Functional characterisation of hemokinin-1 in mouse uterus

• Published in: European journal of pharmacology Vol. 601; no. 1; pp. 148 - 153
• Main Authors: Patak, Eva, Pennefather, Jocelyn N., Gozali, Marshella, Candenas, Luz, Kerr, Karen, Exintaris, Betty, Ziccone, Sebastian, Potteck, Henrik, Chetty, Navinisha, Page, Nigel M., Pinto, Francisco
• Format: Journal Article
• Language: English
• Published: Amsterdam Elsevier B.V 28.12.2008; Elsevier
• Subjects: Animals; Biological and medical sciences; Female; Hemokinin; Medical sciences; Mice; Mice, Inbred BALB C; Myometrium - metabolism; Neurokinin A - pharmacology; NK 1 and NK 2 receptor; Oestrogen; Pharmacology.
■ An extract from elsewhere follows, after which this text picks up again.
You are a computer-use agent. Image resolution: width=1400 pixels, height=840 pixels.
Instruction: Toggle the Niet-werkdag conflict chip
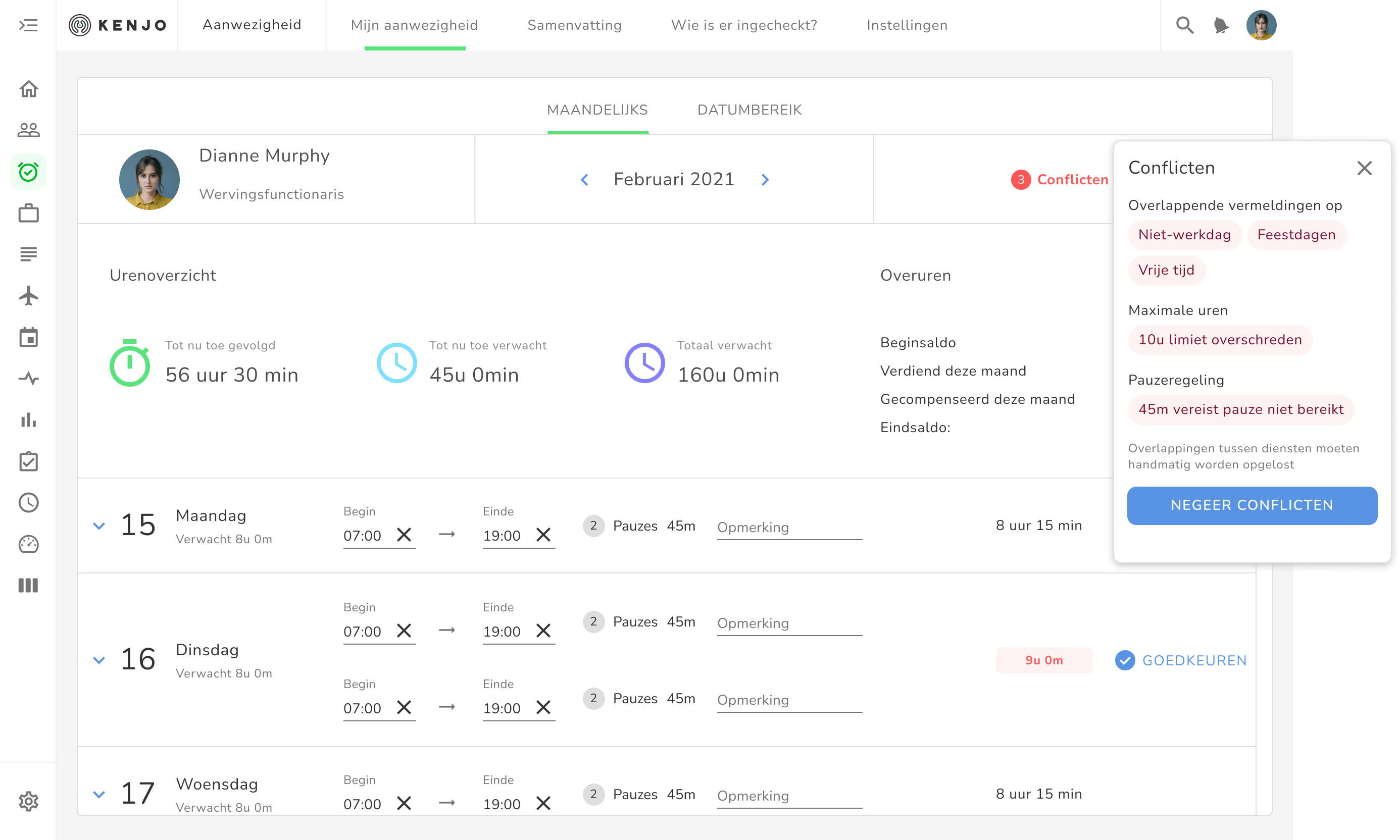[1184, 235]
Drug treatments; Pregnancy; Pregnancy, Animal; Protein Precursors - metabolism; Protein Precursors - pharmacology; Receptors, Neurokinin-1 - drug effects; Receptors, Neurokinin-1 - metabolism; Receptors, Neurokinin-2 - drug effects; Receptors, Neurokinin-2 - metabolism; Substance P - pharmacology; Tachykinin; Tachykinins - metabolism; Tachykinins - pharmacology; Uterus - metabolism; Pregnancy; Oestrogen; Hemokinin; NK 1 and NK 2 receptor; Tachykinin; NK1 Tachykinin receptor; Rodentia; Estrogen; Ovarian hormone; Vertebrata; Mammalia; Mouse; Uterus; NK1 and NK2 receptor; Animal; Female genital system; Female; NK2 Tachykinin receptor; Sex steroid hormone
• ISSN: 0014-2999; 1879-0712
• DOI: 10.1016/j.ejphar.2008.10.036

The preprotachykinin gene Tac4 expressed in murine uterus and placenta is thought to encode a peptide RSRTRQFYGLM-NH 2, mouse hemokinin 1. We have examined the uterotonic effects of mouse hemokinin 1 and its N-terminally truncated analogue, mouse hemokinin 1(2–11) on mouse uterus. Mouse hemokinin 1(2–11) was equieffective with but slightly less potent than substance P in tissues from non-pregnant Swiss mice. On myometrium from Balb C mice primed with oestrogen the positions of concentration–response curves to substance P and the mouse hemokinins were similar to those of neurokinin A, but the maximum responses were lower. The tachykinin NK 1 receptor antagonist, 1-{2-(3, 4-dichlorophenyl)-1-(3-isopropoxyphenylacetyl) piperidin-3-yl]ethyl}-4phenyl-1-azonia-bicyclo[2.2.2]octane (SR 140333), reduced the effects of the agonists in tissues from both groups of mice. In myometria from late pregnant (Days 17–18) Balb C mice the responses to mouse hemokinin 1(2–11) were less potent than in those from oestrogen-primed mice. Human hemokinin 1, the human orthologue of mouse hemokinin 1, was more effective than mouse hemokinin 1(2–11), while endokinin D was inactive. Mouse hemokinin 1 effects were blocked by SR 140333 alone and in combination with ((S)- N-methyl- N[4-acetylamino-4-phenylpiperidino)-2-(3,4-dichlorophenyl)butyl]benzamide (SR 48968) but not by SR 48968 alone. Thus the mouse hemokinins are tachykinin NK 1 receptor-preferring uterotonic agonists in non-pregnant mice but lack action at the myometrial tachykinin NK 2 receptors present in late pregnant mice.